The state’s March handle showed how tournament betting can lift the market. But it also highlighted why lawmakers may be reluctant to leave all betting categories untouched. If a tax increase is paired, formally or informally, with tighter rules on college props, North Carolina would be signaling that market growth will come with stronger oversight.

Problem gambling data adds pressure for oversight

Public health concerns are also shaping the backdrop. North Carolina’s Problem Gambling Helpline recently reported that sports betting surpassed the lottery as the top reason people sought help for the first time. As described in the state helpline’s latest sports betting figures, the service answered more than 8,100 calls in the latest fiscal year, an increase of more than 11% from 2024.

The demographic shift is important. State officials said sports betting-related contacts tended to involve younger adults, particularly people ages 18 to 34, and that problems emerged more quickly than with other forms of gambling.
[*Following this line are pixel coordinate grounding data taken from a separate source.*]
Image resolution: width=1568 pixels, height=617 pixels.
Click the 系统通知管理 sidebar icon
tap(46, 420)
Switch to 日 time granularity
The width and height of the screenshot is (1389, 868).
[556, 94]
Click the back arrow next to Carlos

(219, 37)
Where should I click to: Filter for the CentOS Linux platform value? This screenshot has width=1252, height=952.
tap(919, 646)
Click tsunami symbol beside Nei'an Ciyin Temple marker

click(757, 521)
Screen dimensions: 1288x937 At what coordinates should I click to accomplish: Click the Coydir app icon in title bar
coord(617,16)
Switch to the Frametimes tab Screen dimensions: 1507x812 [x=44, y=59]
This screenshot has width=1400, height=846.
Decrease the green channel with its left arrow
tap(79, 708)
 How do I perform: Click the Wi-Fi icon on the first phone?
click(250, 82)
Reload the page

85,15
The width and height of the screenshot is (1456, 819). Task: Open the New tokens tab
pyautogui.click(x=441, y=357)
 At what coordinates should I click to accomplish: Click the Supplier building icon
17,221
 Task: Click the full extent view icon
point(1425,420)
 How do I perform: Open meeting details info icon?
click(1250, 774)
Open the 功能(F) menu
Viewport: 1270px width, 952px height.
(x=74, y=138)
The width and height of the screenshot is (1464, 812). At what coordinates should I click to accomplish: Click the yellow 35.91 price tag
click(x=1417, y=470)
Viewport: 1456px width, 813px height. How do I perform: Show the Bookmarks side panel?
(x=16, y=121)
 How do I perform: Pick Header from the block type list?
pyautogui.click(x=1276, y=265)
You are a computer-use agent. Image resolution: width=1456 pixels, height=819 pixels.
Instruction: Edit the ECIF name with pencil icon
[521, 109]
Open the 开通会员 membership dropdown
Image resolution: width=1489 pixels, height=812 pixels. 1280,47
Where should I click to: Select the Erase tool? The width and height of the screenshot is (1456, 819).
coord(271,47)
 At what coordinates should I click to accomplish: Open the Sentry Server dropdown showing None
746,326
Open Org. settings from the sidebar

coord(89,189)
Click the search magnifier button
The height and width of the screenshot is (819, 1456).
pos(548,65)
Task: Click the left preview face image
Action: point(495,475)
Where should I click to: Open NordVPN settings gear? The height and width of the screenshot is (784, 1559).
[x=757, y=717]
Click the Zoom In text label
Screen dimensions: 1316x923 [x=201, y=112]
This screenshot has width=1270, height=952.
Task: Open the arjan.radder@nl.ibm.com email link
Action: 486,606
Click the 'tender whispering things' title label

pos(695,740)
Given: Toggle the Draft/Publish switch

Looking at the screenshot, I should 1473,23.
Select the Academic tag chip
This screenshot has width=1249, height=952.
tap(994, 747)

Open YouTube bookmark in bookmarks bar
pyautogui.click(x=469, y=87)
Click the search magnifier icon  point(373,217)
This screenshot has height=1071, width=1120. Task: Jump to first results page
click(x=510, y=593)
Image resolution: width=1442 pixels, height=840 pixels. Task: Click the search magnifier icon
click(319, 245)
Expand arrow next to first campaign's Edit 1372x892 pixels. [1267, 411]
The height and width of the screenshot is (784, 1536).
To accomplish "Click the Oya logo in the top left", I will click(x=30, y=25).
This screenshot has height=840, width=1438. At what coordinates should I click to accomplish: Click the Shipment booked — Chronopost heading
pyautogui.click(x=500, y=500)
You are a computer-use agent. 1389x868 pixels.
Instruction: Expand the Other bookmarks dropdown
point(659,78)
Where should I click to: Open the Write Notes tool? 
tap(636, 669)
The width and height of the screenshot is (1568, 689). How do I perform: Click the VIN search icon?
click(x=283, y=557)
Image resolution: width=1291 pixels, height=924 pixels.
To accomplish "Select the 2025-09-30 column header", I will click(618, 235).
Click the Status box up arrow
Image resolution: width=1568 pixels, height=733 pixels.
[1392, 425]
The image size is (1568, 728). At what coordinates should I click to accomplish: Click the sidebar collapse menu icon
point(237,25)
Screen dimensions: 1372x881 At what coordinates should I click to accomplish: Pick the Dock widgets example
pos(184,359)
Half of sports betting contacts came from concerned parents, compared with 25% of non-sports betting contacts coming from spouses.

Those numbers give lawmakers another rationale for raising taxes: a larger market may require more funding for treatment, education and enforcement. When sports betting launched, lawmakers allocated $2 million more to the Department of Health and Human Services, while the lottery contributed $1 million annually to the helpline. As betting activity grows, policymakers may argue that operators should contribute more to the social costs associated with the product.

The trend mirrors national concerns about mobile betting’s reach among younger consumers. A TransUnion study cited by state officials found Gen Z and millennial consumers helping drive U.S. gambling growth. For North Carolina, that means the market is not only producing tax revenue. It is also creating measurable demand for support services, which could strengthen legislative support for higher operator payments.

A state-level pattern, not an isolated fight

North Carolina’s debate fits a broader national pattern in which states are revisiting gambling policy soon after launch or expansion. Nebraska lawmakers, for example, are considering a proposal to legalize online sports betting partly to capture revenue now flowing to other states or offshore operators. Supporters estimate mobile betting could generate $32 million a year for property tax relief, while opponents warn of addiction and financial harm.

Other states are tightening rules around products that resemble sports wagering. Connecticut lawmakers have examined stricter limits on prediction markets, including raising the minimum age to 21 and imposing advertising restrictions. The debate reflects regulators’ concern that event contracts tied to sports or politics can function like gambling even when marketed differently.

Together, those fights show how quickly the policy conversation has shifted. Legalization was once framed primarily around consumer demand, tax revenue and the need to displace illegal markets. Now states are asking how much revenue they should extract, which bet types should be restricted and how to address social costs that appear after mobile platforms scale.

For North Carolina, the stakes are immediate. A higher tax rate could help finance state priorities and broaden the public benefits of sports betting revenue. But going too high could invite operator resistance and reshape the market’s economics. The likely compromise will reveal how lawmakers value a young but lucrative industry: as a revenue engine to be maximized, a consumer market to be managed or both.